#### Excerpt provided
On why we still can't (really) understand Latin and Ancient Greek word meanings

Mon, 13 Apr 2026 00:00:00 +0000

When thinking about Latin and Ancient Greek, two of most spoken, studied, and influential historical languages ever, it would be an easy mistake to believe that their meaning has been thoroughly understood. In reality, this couldn’t be further from the truth: as with many “dead” languages, we are missing extensive, quantitative studies on word senses, and it is due to a structural and multi-faceted problem.

Semantics is the field of linguistics that studies the meanings of words (cit.). As such, it focuses on the actual concepts we encode and reproduce with our languages, and has multidisciplinary ties that go from cognitive sciences to Artificial Intelligence. Why would we care about the word senses of languages, especially dead ones?

#### Exercise
Continue the blog post on Latin and Ancient Greek word meanings, starting after its final sentence, and keep the formal register.

#### Given information

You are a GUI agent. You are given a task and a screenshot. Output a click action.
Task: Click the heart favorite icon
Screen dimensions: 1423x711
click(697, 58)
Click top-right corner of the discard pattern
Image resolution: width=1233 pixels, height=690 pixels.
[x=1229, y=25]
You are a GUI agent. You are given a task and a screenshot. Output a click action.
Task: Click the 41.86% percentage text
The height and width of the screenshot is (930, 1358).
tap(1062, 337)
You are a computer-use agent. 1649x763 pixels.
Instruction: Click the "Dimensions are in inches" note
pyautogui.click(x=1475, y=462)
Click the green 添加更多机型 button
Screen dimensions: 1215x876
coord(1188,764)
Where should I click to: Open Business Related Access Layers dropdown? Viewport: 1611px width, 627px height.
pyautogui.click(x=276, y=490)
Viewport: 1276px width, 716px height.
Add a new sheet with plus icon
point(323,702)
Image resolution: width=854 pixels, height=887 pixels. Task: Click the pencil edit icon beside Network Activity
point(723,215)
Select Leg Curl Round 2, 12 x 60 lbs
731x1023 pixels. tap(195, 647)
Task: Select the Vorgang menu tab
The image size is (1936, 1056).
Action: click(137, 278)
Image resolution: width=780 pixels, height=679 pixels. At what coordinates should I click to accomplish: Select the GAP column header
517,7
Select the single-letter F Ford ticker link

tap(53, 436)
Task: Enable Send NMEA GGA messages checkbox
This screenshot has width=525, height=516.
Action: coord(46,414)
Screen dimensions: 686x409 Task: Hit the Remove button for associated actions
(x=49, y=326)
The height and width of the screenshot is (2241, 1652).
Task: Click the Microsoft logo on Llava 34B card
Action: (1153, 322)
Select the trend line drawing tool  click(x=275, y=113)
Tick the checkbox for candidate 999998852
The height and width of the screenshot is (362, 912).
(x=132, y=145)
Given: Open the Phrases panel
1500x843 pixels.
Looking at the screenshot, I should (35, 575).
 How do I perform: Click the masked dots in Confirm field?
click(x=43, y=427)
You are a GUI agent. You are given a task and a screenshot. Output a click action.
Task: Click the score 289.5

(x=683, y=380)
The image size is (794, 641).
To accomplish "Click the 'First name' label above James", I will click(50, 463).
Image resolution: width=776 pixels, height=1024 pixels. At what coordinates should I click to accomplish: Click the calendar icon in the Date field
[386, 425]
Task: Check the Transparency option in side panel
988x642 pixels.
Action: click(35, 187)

#### Result
Citing a renowned example (Farina et al., 2026), the Latin word civitas can mean both ‘city’, as a geographical place, and ‘citizenship’, as a political community. The first meaning was derived over time from the second one, following a process that linguists would call semasiological - a single word acquires new concepts. This certainly didn’t happen randomly: such a shift, from a body of citizens to the space they inhabit, is indicative of how the Romans gradually collapsed the linguistic distinction between their political identity and their physical settlements. The problem is that, at the moment, we have no way to trace these shifts systematically, because no large-scale resource exists that records what Latin or Ancient Greek words actually mean in their context of use.

This short piece is about that gap, and about why it constitutes a structural bottleneck for an entire field of research.

An overview on Latin and Ancient Greek annotated resources

Over the past decades, the computational study of Latin and Ancient Greek has made remarkable progress: we possess incredibly accurate morphological analyzers and large syntactic treebanks, databases that organize sentence structures into formal dependency trees. Even from an infrastructural point of view, the LiLa Knowledge Base, for Latin, connects corpora, dictionaries, and lexical resources through over 80 million data points in a Linked Open Data architecture (Passarotti et al., 2020). Thus, for morphology and syntax, Classical languages are increasingly well served.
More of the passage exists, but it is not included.